◆ **Text to read**:
▼

By Thomas Gryta 

United Technologies Corp. sought to reassure investors that its core businesses are performing well even as the company's $23 billion takeover of Rockwell Collins Inc. hangs in regulatory limbo.

The conglomerate, which makes Pratt & Whitney jet engines and Otis elevators, said Tuesday its third-quarter profit dropped 7% as higher costs offset a 10% jump in revenue. Excluding acquisitions, the company said organic sales rose 8% from a year ago.

United Technologies raised its financial targets for the rest of its fiscal year. Chief Executive Greg Hayes said he expects the Rockwell Collins deal to "happen shortly" and that he doesn't see any drama in the deal's review in China. On a conference call Tuesday, he said the deal should close in two to six weeks.

The year-old deal received U.S. regulatory approval earlier this month, but remains under review by Chinese authorities. The delays have stoked speculation that the transaction's approval could become entangled in trade tension between the U.S. and China.

The company hasn't heard anything from Chinese regulators "that would cause us to believe there is any political issues that is holding up approval on our deal," Mr. Hayes said.

He said the approval from the Justice Department came later than expected, which delayed the Chinese review process.

"Bottom line, we are still within our expected timing range for China," he said. UTC had said in mid-September that it still expected the deal to close in September. In May, Mr. Hayes said the acquisition should close in June or July.

▲

◆ **Stated goal 1**: Rewrite the stretch of the United Technologies article from "The conglomerate, which" through "U.S. and China.", changing "Tuesday" to "Wednesday".
◆ **Stated goal 2**: In the article on United Technologies, by what percentage did third-quarter revenue jump?
◆ **Stated goal 3**: Continue the article on United Technologies and its Rockwell Collins deal from its last sentence.
The data that comes next is separate material and has nothing to do with the article above.

◆ **Supplied material**:
▼

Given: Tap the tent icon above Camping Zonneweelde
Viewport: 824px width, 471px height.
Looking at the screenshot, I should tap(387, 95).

▲

◆ **Output 1**:
The conglomerate, which makes Pratt & Whitney jet engines and Otis elevators, said Wednesday its third-quarter profit dropped 7% as higher costs offset a 10% jump in revenue. Excluding acquisitions, the company said organic sales rose 8% from a year ago.

United Technologies raised its financial targets for the rest of its fiscal year. Chief Executive Greg Hayes said he expects the Rockwell Collins deal to "happen shortly" and that he doesn't see any drama in the deal's review in China. On a conference call Wednesday, he said the deal should close in two to six weeks.

The year-old deal received U.S. regulatory approval earlier this month, but remains under review by Chinese authorities. The delays have stoked speculation that the transaction's approval could become entangled in trade tension between the U.S. and China.

◆ **Output 2**: 10%

◆ **Output 3**:
Mr. Hayes said the delay hasn't slowed work on its portfolio review, in which it will decide on splitting into separate units. He said he expects to reveal the results of the review by mid-November, but that the board won't make a final decision until the Rockwell Collins deal is closed. United Technologies owns one of the world's biggest jet-engine makers, Pratt & Whitney, along with Otis elevators and Carrier air conditioners.

The review isn't complete, but Mr Hayes said the outcome "will not surprise anyone" and stressed his preference for a breakup.

"I've made my views clear, I think focused businesses tend to do better over the long term," he said. The decision to separate would mean exploring all options including selling businesses.

He said some businesses like Otis and Climate Controls & Security might be hard to sell because of antitrust concerns for many buyers.

United Technologies boosted its 2018 adjusted earnings outlook to a range of $7.20 to $7.30 a share, up from a previous view of $7.10 to $7.25 a share. It also raised the low end of its 2018 sales projection by $500 million and now expects $64 billion to $64.5 billion. Its free cash flow goal of $4.5 billion to $5 billion is unchanged.

Analysts expected 2018 earnings of $7.23 on revenue of $64.6 billion.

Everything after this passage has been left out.